A city could use tax funds in a number of ways, including financing the construction or maintenance of a convention center or tourist information center, paying administrative fees to help with convention registration, or costs that support the arts; and historic restoration or preservation programs.

Alderete also explained how tax funds should be allocated. Texas law would require Richmond to allocate at least 1% of funds to advertising, no more than 15% to arts programs, and no more than 50% to preservation.

Of the area cities surveyed, including Bellaire, Missouri City, Rosenberg, Stafford, and Sugar Land, only Rosenberg has its own separate city policy that defines the use of hotel occupancy tax revenues.

The policy, Alderete explained, largely repeats state law, but adds additional conditions such that taxes can only fund activities in the city and extraterritorial jurisdiction. In addition, an activity that takes place in the extraterritorial jurisdiction must promote tourism and hotels within the town of Rosenberg. He said that part may or may not be too narrowly a goal for Richmond.

Rosenberg’s policy says operating costs will not be approved unless city council deems the activities to provide “a particularly significant benefit” to the city, the community, the hospitality and tourism industry. In addition, funded activities should not exceed $ 50,000 unless approved by the board. Alderete said most policies send issues back to the governing body.

Another provision of the Rosenberg policy requires that an applicant be in good financial standing with collateral for the funds. The Board makes the final decisions on whether an activity complies with the requirements. The funds, Alderete noted, are generally distributed on a reimbursement basis to ensure they are spent correctly.

Rosenberg’s policy also has an application timeline, recommends the use of an evaluation committee, and proposes a grant application for the reimbursement of hotel occupancy tax.

“What you consistently find with other cities is the grant application that highlights a timeline,” Alderette said. “So whether or not you feel like there is a formal policy that needs to be codified, we can start working on it. But at the very least, I think it’s important to at least consider moving to an application process that looks at who you would give the funds to, how much you would give them. and even what is the schedule for them to ask. “

Commissioner Terry Gaul said he believes state laws may be sufficient until they cease to meet the city’s needs, as the city has yet to meet any dissatisfaction.

Because Alderete said that in the past two years since the opening of the three hotels, the city has collected about $ 323,000 in hotel occupancy taxes, Commissioner Barry Beard said the city should consider d ‘allocate part of the funds to encourage tourism. He expressed some frustration that he said Richmond did not have a process to manage the funds.

“What is our policy? Said Barbe. “Because we don’t do anything, and when we don’t have a policy, we tend to do nothing because we don’t know what we’re going to do.”

Alderete suggested starting to look at a few draft nominations and perhaps getting input from outside groups on events that would boost tourism that had not been considered before.

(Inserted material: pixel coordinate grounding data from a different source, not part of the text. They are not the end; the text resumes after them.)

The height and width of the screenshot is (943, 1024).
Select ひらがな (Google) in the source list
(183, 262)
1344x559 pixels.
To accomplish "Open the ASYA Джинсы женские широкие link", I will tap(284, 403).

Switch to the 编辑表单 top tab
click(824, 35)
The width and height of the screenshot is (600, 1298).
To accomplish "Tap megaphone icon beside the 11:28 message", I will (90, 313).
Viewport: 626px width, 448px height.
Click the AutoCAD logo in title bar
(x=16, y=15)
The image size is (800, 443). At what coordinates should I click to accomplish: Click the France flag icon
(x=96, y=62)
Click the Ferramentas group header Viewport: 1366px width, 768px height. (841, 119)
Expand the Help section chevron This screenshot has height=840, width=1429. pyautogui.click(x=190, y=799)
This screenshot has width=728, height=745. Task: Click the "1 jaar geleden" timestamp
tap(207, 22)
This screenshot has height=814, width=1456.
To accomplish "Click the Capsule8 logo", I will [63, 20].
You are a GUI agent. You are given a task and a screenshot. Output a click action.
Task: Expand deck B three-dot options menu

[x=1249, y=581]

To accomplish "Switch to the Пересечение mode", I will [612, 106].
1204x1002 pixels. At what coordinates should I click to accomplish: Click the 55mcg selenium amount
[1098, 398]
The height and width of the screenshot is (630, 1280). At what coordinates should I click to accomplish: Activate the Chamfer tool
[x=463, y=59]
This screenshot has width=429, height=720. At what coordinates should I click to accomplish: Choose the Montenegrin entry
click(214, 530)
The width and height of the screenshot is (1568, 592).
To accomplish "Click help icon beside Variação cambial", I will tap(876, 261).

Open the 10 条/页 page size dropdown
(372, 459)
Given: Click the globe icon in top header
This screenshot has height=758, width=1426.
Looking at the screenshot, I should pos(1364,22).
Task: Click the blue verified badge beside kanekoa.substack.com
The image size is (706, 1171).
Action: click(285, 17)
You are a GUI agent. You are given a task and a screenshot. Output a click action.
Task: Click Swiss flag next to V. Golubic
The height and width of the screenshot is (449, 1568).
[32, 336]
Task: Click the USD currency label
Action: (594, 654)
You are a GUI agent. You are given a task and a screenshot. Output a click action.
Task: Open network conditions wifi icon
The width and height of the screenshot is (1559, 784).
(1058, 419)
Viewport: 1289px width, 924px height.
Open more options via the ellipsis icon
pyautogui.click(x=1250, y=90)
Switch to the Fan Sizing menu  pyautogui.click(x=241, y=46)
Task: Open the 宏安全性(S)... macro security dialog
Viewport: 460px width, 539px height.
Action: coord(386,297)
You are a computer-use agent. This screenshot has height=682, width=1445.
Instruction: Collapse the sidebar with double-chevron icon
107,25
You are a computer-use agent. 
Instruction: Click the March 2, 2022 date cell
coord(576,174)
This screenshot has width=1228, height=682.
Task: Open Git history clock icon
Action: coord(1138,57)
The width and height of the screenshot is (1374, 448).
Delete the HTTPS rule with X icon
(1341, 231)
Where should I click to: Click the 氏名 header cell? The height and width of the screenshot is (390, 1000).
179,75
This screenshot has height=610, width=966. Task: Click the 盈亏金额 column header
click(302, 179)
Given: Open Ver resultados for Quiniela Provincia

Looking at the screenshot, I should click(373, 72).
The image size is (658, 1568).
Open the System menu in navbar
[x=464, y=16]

Commissioner Carl Drozd said the city may want to consult with an outside party and may have to deal with the issue as tax funds increase, collecting interest that may be enough to build a convention center at some point. He added that he was in no particular rush to start spending the funds.

The city, Commissioner Alex BeMent, suggested studying in other cities what types of entities are seeking funds and requesting reimbursement claims, as well as how long it might take to get to build a convention center.

Alderete said many cities use the funds to cover administrative and personnel costs, fund outside programs, and pay debt service if they already have a conference center. Since there are a range of options for using tax funds, he recommended that the city first develop a plan, whether it be a policy, procedure or application.